Using the records below, copy every line that holds the string "Andhra".

------------

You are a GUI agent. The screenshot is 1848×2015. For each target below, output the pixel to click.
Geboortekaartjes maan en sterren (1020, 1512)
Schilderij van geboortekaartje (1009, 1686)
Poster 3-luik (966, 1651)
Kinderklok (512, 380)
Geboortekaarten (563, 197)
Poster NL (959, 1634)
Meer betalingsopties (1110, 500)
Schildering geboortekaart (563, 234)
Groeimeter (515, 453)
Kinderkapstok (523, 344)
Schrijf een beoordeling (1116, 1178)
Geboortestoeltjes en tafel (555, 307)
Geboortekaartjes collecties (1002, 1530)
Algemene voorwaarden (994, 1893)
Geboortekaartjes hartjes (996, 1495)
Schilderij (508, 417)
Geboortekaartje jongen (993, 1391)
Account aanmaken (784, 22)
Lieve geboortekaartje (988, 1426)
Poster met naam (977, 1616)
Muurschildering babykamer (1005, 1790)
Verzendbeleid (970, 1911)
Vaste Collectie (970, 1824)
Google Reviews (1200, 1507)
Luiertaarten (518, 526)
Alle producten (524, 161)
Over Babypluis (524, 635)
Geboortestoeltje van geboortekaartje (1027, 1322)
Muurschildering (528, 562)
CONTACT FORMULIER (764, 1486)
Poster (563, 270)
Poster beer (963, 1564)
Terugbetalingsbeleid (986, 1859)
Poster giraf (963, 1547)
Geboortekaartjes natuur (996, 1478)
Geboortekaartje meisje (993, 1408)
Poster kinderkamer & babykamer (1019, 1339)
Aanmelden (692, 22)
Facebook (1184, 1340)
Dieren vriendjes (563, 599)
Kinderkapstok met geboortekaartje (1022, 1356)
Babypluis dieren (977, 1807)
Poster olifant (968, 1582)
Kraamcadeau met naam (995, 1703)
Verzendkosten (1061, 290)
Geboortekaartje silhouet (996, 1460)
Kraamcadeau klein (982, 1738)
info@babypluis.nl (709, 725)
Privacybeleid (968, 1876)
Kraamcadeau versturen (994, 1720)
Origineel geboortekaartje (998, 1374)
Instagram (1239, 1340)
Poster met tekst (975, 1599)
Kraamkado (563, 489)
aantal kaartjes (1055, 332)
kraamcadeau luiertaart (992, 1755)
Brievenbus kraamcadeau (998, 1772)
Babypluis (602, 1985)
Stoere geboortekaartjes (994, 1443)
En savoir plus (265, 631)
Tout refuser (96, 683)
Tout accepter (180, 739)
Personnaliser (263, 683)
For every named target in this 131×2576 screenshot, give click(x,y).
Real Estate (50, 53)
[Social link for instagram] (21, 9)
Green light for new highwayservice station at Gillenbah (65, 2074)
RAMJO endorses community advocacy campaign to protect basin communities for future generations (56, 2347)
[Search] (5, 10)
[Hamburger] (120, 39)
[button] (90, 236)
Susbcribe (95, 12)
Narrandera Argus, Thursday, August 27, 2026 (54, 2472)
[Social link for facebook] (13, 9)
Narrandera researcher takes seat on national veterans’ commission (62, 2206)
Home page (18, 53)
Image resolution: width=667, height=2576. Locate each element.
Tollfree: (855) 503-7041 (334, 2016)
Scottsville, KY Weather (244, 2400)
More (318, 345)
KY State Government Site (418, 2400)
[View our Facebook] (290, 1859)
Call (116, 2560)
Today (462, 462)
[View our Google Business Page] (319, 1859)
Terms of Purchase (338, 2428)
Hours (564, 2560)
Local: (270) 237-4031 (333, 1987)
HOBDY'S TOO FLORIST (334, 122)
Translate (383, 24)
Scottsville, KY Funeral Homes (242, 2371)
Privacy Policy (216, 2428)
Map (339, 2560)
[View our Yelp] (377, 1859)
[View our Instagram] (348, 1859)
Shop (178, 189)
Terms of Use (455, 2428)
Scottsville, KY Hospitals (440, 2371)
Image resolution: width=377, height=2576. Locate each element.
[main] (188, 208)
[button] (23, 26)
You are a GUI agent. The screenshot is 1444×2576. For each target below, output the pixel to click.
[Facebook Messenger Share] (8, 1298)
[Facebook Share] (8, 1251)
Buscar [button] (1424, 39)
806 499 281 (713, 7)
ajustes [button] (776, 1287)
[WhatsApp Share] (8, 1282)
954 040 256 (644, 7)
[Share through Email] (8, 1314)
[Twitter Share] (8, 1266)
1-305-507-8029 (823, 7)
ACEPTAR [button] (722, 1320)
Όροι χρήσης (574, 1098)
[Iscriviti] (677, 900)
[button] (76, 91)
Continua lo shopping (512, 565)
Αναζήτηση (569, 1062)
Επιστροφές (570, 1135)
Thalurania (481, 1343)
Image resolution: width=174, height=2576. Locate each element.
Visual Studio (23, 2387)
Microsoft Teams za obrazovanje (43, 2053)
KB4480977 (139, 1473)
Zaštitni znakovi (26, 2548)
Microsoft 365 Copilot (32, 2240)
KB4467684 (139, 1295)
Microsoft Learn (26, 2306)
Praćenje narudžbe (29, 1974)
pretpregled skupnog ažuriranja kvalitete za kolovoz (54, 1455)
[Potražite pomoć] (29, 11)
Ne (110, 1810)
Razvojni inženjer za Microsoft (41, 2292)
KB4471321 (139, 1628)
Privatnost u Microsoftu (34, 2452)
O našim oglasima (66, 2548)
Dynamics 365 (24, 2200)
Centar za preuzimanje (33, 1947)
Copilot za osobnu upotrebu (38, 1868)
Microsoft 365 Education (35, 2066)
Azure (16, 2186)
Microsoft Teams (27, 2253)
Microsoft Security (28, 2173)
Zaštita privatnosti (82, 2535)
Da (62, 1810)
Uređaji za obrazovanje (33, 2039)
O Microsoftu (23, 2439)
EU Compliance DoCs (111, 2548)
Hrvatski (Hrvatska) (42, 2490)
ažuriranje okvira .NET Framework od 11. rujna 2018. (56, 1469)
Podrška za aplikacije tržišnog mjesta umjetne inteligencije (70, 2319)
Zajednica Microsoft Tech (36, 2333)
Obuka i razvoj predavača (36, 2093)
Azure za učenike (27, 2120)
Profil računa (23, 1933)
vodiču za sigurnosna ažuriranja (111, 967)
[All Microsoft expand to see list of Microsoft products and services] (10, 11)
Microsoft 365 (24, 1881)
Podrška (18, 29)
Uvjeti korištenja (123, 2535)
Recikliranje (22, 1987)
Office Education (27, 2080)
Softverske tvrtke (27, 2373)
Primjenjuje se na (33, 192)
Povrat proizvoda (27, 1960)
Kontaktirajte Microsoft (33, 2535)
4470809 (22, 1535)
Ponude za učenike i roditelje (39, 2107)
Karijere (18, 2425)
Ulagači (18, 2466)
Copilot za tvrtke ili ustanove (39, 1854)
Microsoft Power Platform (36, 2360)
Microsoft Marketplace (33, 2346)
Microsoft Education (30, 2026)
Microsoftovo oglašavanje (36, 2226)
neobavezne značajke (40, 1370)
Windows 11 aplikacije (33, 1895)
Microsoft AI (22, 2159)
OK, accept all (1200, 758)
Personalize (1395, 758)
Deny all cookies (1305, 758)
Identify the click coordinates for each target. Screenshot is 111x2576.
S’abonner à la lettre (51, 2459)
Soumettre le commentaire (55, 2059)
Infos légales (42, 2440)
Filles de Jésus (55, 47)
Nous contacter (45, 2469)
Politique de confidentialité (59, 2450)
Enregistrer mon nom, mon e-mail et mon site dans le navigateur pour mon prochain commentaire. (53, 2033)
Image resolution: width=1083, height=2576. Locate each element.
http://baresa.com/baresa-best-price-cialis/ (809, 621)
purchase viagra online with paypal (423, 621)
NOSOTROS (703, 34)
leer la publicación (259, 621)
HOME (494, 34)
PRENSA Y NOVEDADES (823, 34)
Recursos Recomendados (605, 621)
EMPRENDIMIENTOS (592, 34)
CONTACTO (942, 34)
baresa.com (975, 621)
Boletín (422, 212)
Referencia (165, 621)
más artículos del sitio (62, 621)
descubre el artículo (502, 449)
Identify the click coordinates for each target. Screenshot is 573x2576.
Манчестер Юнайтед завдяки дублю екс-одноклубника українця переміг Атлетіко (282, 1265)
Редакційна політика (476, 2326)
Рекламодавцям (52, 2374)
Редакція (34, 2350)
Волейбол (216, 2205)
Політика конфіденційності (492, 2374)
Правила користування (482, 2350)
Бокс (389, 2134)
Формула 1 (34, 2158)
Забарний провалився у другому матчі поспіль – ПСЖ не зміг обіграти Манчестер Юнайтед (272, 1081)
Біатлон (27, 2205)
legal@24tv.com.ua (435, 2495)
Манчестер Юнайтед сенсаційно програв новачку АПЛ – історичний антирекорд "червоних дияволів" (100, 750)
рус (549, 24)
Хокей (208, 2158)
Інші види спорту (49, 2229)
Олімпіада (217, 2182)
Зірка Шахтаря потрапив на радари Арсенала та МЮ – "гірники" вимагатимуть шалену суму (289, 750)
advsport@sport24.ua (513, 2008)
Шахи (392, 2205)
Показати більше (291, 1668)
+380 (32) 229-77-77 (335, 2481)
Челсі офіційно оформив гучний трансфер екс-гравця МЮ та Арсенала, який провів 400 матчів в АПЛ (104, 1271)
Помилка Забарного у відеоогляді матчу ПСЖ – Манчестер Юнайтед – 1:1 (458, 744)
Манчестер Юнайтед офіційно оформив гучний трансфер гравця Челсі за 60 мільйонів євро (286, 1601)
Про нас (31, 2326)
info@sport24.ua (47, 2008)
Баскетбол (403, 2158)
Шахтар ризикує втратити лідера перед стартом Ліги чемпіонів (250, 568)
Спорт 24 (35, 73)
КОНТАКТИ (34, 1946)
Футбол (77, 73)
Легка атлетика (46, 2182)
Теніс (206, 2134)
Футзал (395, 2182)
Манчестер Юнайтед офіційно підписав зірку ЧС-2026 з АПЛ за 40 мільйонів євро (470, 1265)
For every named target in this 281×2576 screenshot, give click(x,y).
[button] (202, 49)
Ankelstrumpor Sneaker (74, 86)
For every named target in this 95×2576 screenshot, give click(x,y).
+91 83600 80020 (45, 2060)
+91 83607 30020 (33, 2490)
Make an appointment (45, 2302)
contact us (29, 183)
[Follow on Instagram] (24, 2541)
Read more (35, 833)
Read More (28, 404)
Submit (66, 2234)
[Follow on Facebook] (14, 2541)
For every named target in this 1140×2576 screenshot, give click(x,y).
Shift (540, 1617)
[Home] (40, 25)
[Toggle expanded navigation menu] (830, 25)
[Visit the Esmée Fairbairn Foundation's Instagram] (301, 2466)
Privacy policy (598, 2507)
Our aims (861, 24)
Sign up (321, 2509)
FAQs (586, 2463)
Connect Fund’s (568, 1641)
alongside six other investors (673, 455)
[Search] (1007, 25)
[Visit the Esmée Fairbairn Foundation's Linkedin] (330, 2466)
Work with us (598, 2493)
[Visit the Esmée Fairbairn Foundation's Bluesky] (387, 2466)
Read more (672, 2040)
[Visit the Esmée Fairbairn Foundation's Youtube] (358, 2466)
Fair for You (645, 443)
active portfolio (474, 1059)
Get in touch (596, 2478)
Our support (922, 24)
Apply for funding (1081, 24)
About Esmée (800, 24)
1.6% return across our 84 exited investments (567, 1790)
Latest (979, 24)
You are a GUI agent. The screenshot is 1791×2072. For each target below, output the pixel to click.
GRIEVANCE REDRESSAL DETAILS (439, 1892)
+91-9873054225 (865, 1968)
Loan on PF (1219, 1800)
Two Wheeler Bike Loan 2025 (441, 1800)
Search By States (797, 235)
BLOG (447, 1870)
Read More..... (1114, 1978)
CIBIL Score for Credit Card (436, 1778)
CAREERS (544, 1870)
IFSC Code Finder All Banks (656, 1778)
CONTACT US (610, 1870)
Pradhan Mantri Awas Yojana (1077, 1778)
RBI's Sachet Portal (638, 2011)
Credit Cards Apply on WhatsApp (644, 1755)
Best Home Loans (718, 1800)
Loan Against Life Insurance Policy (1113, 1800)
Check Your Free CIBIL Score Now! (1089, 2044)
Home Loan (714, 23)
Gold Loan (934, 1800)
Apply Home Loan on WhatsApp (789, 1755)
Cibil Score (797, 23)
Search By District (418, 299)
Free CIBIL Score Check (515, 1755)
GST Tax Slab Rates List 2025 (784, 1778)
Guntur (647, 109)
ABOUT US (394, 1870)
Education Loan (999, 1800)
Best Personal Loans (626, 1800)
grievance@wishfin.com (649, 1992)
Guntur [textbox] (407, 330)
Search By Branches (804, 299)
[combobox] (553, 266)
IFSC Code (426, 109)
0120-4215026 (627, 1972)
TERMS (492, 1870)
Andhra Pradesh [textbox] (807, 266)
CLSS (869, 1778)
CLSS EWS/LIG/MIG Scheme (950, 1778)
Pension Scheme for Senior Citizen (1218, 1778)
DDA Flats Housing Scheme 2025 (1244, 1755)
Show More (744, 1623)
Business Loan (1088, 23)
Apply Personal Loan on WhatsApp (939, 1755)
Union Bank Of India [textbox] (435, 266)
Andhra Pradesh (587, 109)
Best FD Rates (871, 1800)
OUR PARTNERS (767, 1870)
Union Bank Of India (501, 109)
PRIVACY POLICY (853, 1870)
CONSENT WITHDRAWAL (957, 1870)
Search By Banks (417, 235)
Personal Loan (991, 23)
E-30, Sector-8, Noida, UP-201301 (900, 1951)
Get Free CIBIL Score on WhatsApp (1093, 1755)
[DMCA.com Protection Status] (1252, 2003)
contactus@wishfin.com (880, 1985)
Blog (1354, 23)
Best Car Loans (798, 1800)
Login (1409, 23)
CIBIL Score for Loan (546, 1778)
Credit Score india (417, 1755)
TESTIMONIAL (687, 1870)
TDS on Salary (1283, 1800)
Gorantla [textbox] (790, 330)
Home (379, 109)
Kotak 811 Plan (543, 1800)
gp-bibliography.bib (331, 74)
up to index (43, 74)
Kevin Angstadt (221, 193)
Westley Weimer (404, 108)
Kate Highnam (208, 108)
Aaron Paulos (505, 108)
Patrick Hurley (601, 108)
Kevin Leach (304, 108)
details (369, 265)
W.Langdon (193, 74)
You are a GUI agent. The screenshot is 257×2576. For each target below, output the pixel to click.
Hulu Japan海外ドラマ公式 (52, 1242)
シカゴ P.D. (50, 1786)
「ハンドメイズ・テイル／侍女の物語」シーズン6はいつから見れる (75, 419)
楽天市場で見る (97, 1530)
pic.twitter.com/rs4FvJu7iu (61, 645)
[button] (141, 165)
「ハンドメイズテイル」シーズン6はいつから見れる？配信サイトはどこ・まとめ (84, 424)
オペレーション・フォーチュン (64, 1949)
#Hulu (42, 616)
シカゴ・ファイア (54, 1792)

------------

_Solution to this exercise:_
Andhra Pradesh [textbox] (807, 266)
Andhra Pradesh (587, 109)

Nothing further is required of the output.